Hemsky scores and you knew it was over.  Two minutes later Legace’s lying spread eagled, the ultimate martyr, the puck behind him…again.  Hemsky…again.  And then it was really over.  The pain doesn’t last that long, you know.  It’s immediate and sharp, but it goes away.  But the memory of that pain is what stays with you. 

And now it’s back, the possibility of it anyway.  So screw it.  You don’t have to put yourselves through this again.  Boycott the playoffs.  Back in December you couldn’t wait for them to start. You’d grown tired of Chicago and Columbus and St. Louis.  Please, you said, give me a meaningful game.  But now that they’re here, the most meaningful games of all, you’re asking yourselves if all the stress is worth it.  Of course, it’s not.  Quit.  Don’t watch. 

Still here?  K.  Bertuzzi’s status is in serious doubt.  Bruce MacLeod tells us so.

With one more practice day left before Thursday’s playoff opener against the Calgary Flames at Joe Louis Arena (7 p.m., FSN), the likelihood of Bertuzzi being ready is shrinking.

“When he came in today (Tuesday), medical people are dealing with that,” said Detroit coach Mike Babcock. “In my mind, he’s not available at this point.”

What?  Jesus.  If the stress isn’t bad enough our coach can’t complete a thought much less a sentence.

Thankfully, you’ve read and heard enough to know the deal.  Bertuzzi’s looking less and less likely.  And every practice he misses hurts more than the last.  The likelihood that he’s going to be a factor in this series drops with each day he’s inactive. 

Back to Babcock.  I’m not making any quotes up for him today.  I couldn’t do him justice.  The Free Press’ Michael Rosenberg has a column this morning talking, I think, about the pressure the coach is under.  Babcock confirms it with statements like this.

“Mental is a big part of it.
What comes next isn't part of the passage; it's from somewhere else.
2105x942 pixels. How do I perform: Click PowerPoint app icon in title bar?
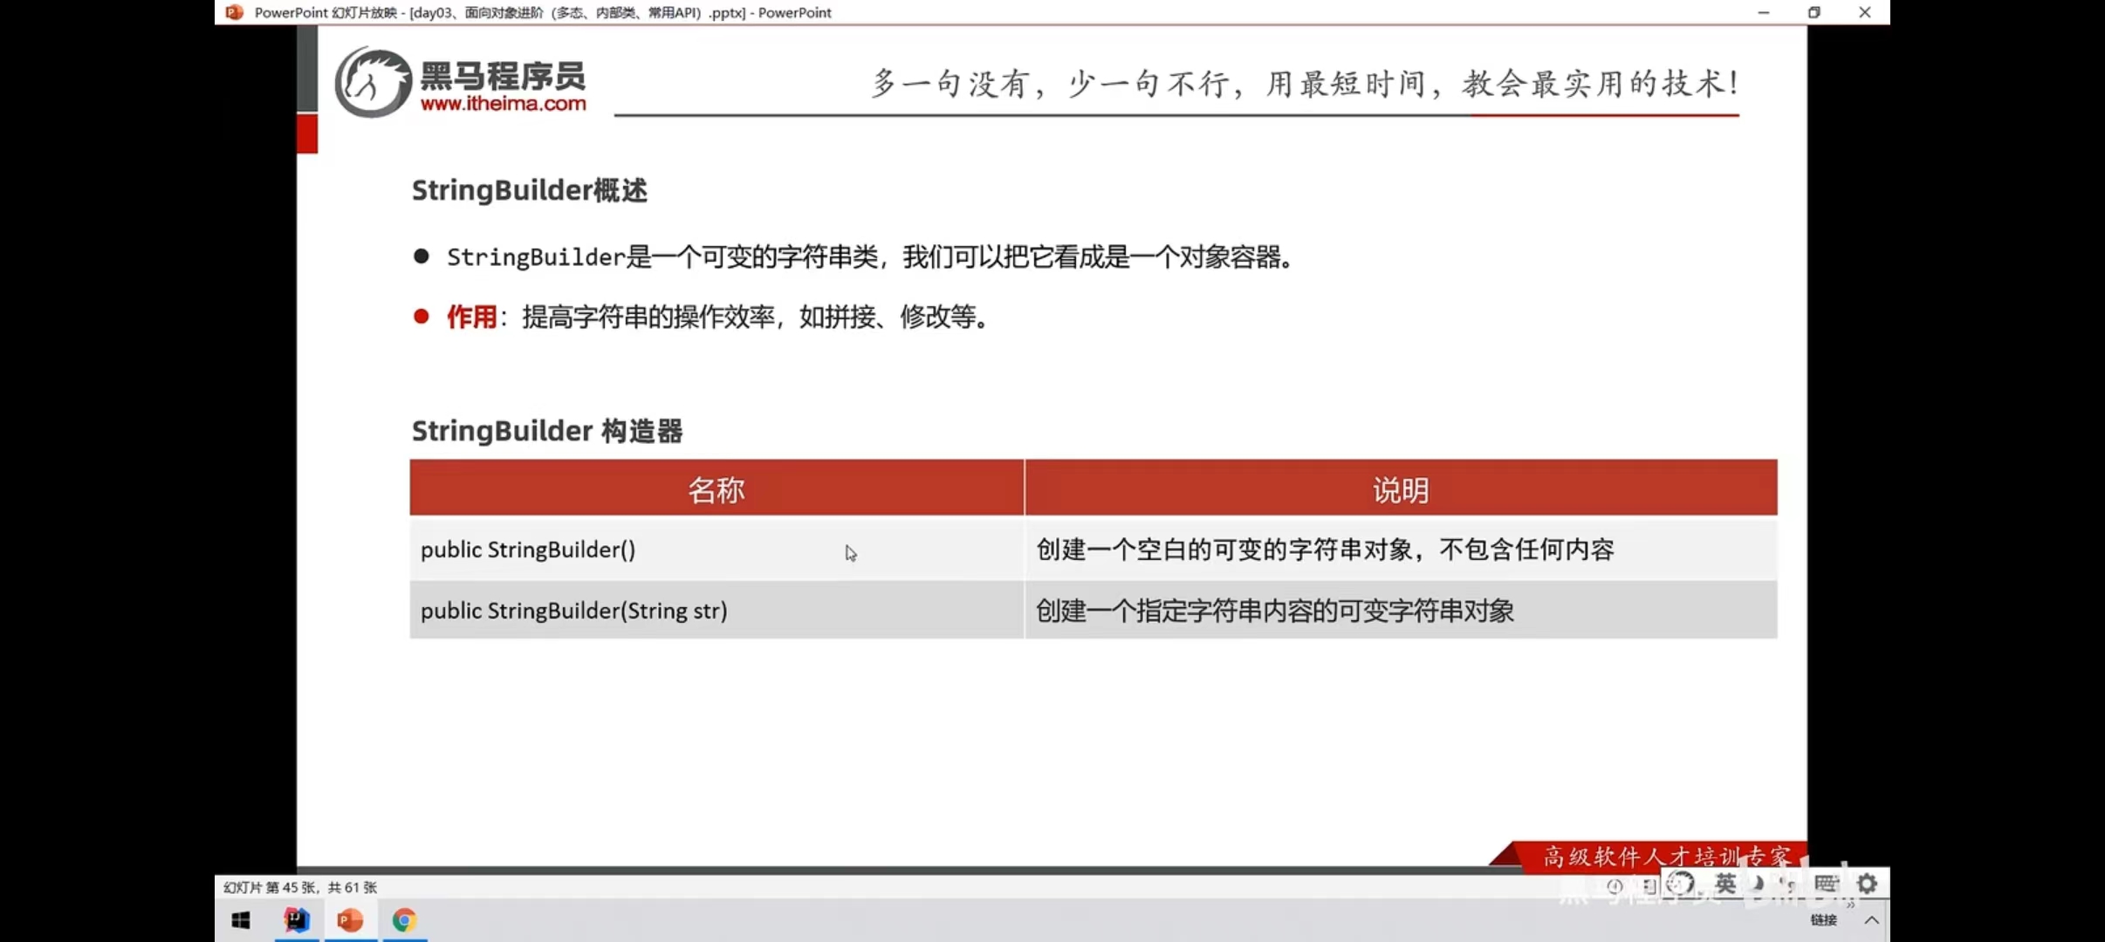[233, 12]
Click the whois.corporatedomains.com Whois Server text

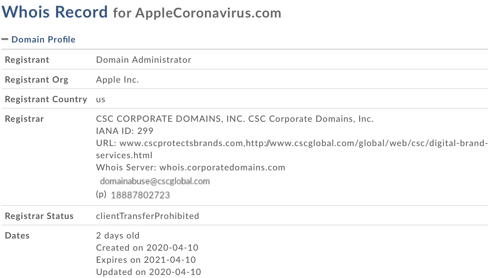(x=222, y=167)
To me, at this time of year, you have earned a lot of edge through the season. And now you take that in. Does that guarantee success? No.”

 

What?

I can’t take reading anymore Babblecock this morning.  It hurts my head.  Let me find a quote from Datsyuk.  Pavel’s quotes read like Pat Conroy compared to Babcock’s.

Khan(!)/MLive

Datsyuk realizes he’ll be under an even bigger microscope after signing that huge contract.
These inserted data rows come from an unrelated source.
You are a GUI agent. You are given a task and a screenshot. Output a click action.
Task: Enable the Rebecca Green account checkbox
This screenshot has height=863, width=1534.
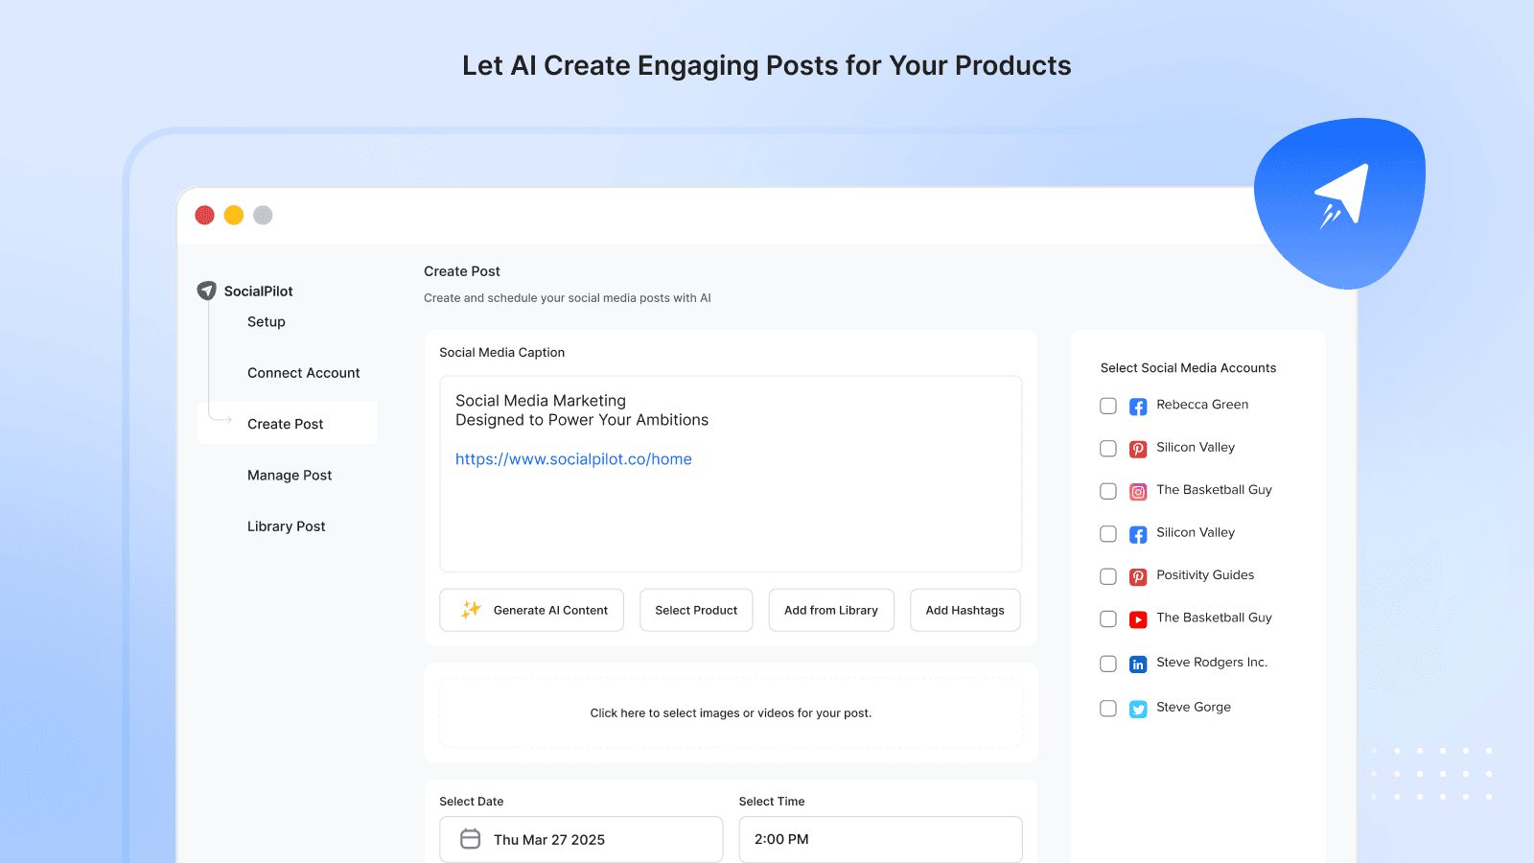(x=1107, y=406)
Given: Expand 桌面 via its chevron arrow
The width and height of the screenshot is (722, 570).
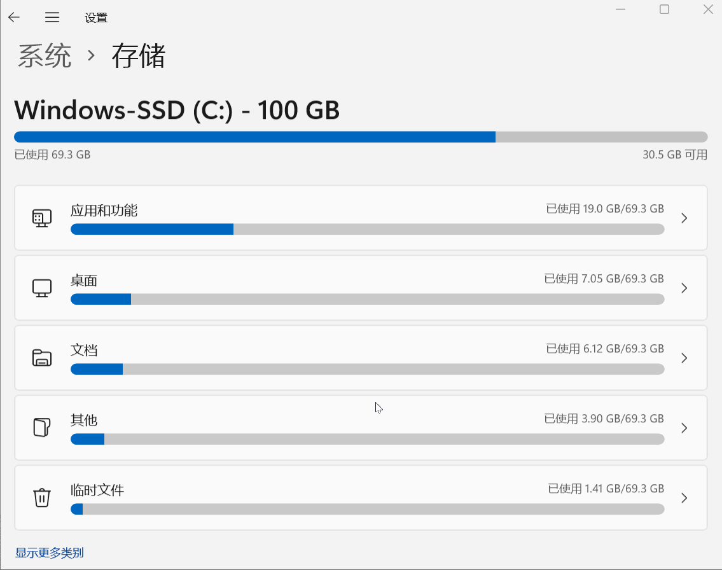Looking at the screenshot, I should 684,288.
“Once you start (the playoffs), no one cares about pressure,’’ Datsyuk said. “Everyone cares about results you have (as a team).’‘

Exactly.  But in your case Pavel, if the team doesn’t succeed everyone’s going to be looking at your stat sheet first.  Sorry bubba, but that’s the way it is.  No matter the pain you played through last year.

Kulfan/Detroit News

But Pavel Datsyuk, much maligned by the fans and media alike for his scoring drought, also rushed back from a severe charley horse—he had blood drained from one of his thighs before the playoffs—and played through considerable discomfort.

“He definitely was not healthy,” Van Zant said. “The truth is, if it had been the regular season, he probably would’ve been out at least another 2-3 weeks. I’d say he was maybe 75 percent, at best.”
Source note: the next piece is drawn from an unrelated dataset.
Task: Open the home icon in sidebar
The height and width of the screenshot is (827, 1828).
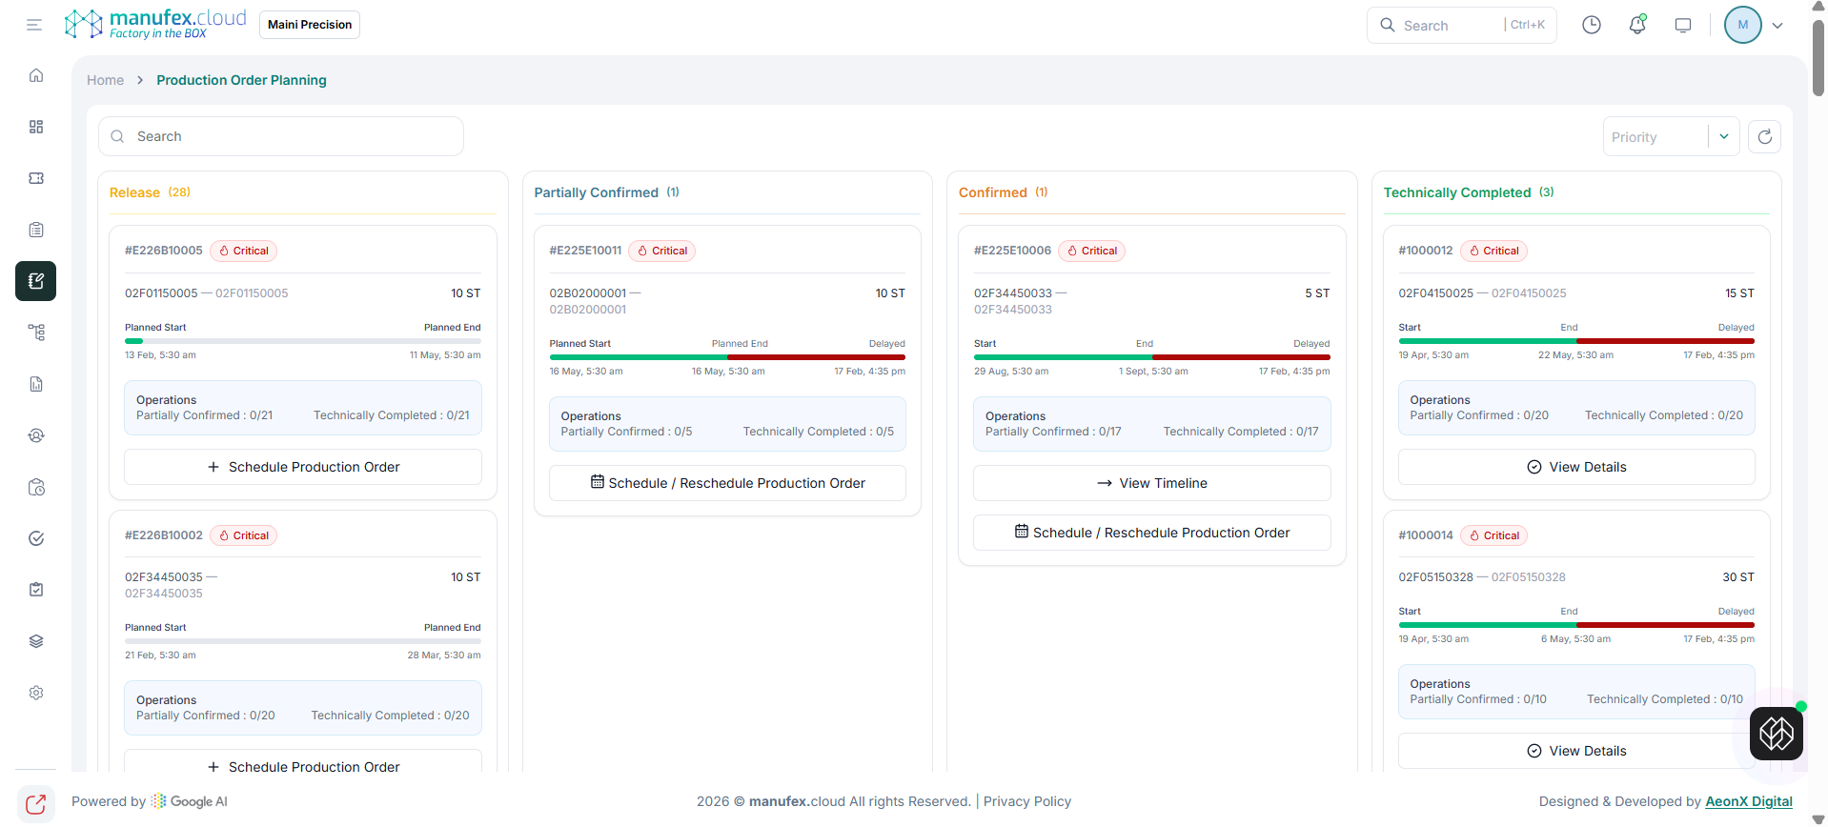Action: coord(36,75)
Kulfan’s piece is very good, talks about the pain of the playoffs. Not our pain.  Their pain. Legitimate pain and players playing through it.  And needles.

Oh, alright. Back to Babcock.  Wanna keep your job, run a tight ship brother.  Ensure the attention level is where it should be in practice.

With Babcock cracking the whip, the Wings hustled through a snappy workout Tuesday morning at Joe Louis Arena. “The energy level is right back up,” the coach said. “They usually have quite a bit of fun at practice. I can always tell that, when they’re shooting pucks at each other and not paying attention, they’re usually ready to go.”

Nope.  Didn’t make that one up either.  Jesus.  How’d we win 20 games much less the division?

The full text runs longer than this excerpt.